══ EXTRACTED ENTRIES

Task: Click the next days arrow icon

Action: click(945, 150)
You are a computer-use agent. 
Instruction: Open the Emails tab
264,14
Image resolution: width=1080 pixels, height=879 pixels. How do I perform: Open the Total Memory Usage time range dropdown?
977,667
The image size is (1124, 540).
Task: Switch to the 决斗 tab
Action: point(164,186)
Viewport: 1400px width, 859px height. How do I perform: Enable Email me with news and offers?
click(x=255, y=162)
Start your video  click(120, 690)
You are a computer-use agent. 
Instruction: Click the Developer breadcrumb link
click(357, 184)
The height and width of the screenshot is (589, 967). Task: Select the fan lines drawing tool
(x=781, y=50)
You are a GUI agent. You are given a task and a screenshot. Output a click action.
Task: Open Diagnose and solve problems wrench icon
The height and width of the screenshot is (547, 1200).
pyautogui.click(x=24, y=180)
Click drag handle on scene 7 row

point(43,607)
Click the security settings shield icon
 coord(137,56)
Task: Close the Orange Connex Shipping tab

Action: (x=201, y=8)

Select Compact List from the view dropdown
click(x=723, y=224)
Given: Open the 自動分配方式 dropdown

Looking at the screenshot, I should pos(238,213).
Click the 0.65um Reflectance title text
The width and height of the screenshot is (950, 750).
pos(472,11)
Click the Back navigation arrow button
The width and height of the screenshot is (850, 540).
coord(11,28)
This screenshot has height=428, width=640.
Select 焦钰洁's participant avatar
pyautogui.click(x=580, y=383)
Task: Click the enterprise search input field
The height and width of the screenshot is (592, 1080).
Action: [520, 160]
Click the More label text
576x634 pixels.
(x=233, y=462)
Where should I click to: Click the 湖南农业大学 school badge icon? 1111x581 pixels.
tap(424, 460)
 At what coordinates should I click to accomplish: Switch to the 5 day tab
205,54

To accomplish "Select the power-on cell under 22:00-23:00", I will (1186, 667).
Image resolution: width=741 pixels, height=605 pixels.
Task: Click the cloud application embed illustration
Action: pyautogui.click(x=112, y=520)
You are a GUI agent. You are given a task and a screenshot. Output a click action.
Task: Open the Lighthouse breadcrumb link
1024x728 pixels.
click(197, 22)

════

■ **WHAT IS EXPECTED**
The answer must restate each entry word for word.

■ **WRITTEN ANSWER**
Task: Click the next days arrow icon

Action: click(945, 150)
You are a computer-use agent. 
Instruction: Open the Emails tab
264,14
Image resolution: width=1080 pixels, height=879 pixels. How do I perform: Open the Total Memory Usage time range dropdown?
977,667
The image size is (1124, 540).
Task: Switch to the 决斗 tab
Action: point(164,186)
Viewport: 1400px width, 859px height. How do I perform: Enable Email me with news and offers?
click(x=255, y=162)
Start your video  click(120, 690)
You are a computer-use agent. 
Instruction: Click the Developer breadcrumb link
click(357, 184)
The height and width of the screenshot is (589, 967). Task: Select the fan lines drawing tool
(x=781, y=50)
You are a GUI agent. You are given a task and a screenshot. Output a click action.
Task: Open Diagnose and solve problems wrench icon
The height and width of the screenshot is (547, 1200).
pyautogui.click(x=24, y=180)
Click drag handle on scene 7 row

point(43,607)
Click the security settings shield icon
 coord(137,56)
Task: Close the Orange Connex Shipping tab

Action: (x=201, y=8)

Select Compact List from the view dropdown
click(x=723, y=224)
Given: Open the 自動分配方式 dropdown

Looking at the screenshot, I should pos(238,213).
Click the 0.65um Reflectance title text
The width and height of the screenshot is (950, 750).
pos(472,11)
Click the Back navigation arrow button
The width and height of the screenshot is (850, 540).
coord(11,28)
This screenshot has height=428, width=640.
Select 焦钰洁's participant avatar
pyautogui.click(x=580, y=383)
Task: Click the enterprise search input field
The height and width of the screenshot is (592, 1080).
Action: [520, 160]
Click the More label text
576x634 pixels.
(x=233, y=462)
Where should I click to: Click the 湖南农业大学 school badge icon? 1111x581 pixels.
tap(424, 460)
 At what coordinates should I click to accomplish: Switch to the 5 day tab
205,54

To accomplish "Select the power-on cell under 22:00-23:00", I will (1186, 667).
Image resolution: width=741 pixels, height=605 pixels.
Task: Click the cloud application embed illustration
Action: pyautogui.click(x=112, y=520)
You are a GUI agent. You are given a task and a screenshot. Output a click action.
Task: Open the Lighthouse breadcrumb link
1024x728 pixels.
click(197, 22)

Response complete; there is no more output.